Doctor Roberto Motta who was responsible for the computerization of the Central Laboratory, pointed out that the pre and post-analytical phases are perhaps the most problematic to deal with, and in these the system has provided ‘great satisfaction’. With two pre-analytical instruments perfectly integrated with DNLab, the work of technical operators, and sample preparation times from the analytical phase, have been consistently reduced. Dr Motta also said the team is particularly proud of its system of quality control. This is integrated with the administration of instrumentation but independent of it, and operates in real time, verifying the analytical quality through customisable algorithms (analyte by analyte) and guaranteeing the fastest intervention times on the very same analytical quality. ‘In the post-analytical phase, DNLab helps us with a system of validation of results based on an expert system which warns the validator according to pluri-parametrical personalised rules that concern one or more analytes and the information concerning the patient included in the requests, as well as the normal acceptability, pathology, plausibility and deltacheck tests. This system was born in our laboratory and is the result of our joint work with Dianoema and the DEIS of the University of Bologna.’
Over 200 medium-large Italian hospitals use the laboratory information system (LIS) DNLab, produced by the Dianoema Corporation (est. 1996), which today is probably the leading producer of web applications for healthcare in Italy. Thus DNLab automatically connects about 2,000 analysers and handles over 300 million tests and 25 million medical reports annually.

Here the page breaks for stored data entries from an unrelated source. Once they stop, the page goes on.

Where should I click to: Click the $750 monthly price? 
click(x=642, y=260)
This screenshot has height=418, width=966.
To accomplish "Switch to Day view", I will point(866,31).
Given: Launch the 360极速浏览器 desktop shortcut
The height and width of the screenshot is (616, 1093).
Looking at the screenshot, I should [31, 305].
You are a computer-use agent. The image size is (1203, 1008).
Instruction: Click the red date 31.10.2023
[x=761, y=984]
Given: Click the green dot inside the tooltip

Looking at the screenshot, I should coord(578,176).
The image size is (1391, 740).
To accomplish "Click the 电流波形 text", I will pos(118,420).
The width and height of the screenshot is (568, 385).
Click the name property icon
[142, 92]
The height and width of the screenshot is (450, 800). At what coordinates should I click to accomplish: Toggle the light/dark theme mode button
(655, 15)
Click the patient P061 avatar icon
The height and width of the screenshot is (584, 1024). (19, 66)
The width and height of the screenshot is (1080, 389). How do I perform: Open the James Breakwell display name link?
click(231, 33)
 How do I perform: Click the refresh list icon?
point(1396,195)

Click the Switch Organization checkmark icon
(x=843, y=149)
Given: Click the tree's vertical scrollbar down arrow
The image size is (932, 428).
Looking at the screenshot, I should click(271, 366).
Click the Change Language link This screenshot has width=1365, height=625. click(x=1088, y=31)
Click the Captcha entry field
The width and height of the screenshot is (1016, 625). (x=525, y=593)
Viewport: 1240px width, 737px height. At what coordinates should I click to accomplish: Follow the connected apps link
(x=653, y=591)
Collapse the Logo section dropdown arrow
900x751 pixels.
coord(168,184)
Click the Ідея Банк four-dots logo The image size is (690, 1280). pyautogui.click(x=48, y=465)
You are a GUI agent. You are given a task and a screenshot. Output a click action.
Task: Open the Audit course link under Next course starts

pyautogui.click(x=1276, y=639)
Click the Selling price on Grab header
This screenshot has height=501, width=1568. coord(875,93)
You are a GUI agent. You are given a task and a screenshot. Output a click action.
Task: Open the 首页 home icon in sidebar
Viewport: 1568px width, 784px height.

The system manages continuous and real-time analytical activity by immediate programming of the analysers. Analyses are carried out parallel with order entry. Every sector and workstation can apply its own organisation model - for work schedules or modalities. Using priority settings, the system optimises the management of emergency and routine patients, providing analytical activity in real time, throughout a 24-hour day, without the need to change data for work schedules. The system administrator can define and customise priority levels.
STAT as well as routine samples can be placed in the same analysers, because the assigned priority level automatically guarantees that urgent samples are tested first.
The system’s architecture and application software enable management of very complex situations with different laboratories, thus minimising costs and improving productive processes, even in dynamic situations such as organisational restructuring. On the same database, work configurations and data from different laboratories can co-exist, without crippling and narrowing limits for coding data. The ‘unified’ admission point distributes orders to the appropriate laboratories (distribution criteria can be customised for client needs).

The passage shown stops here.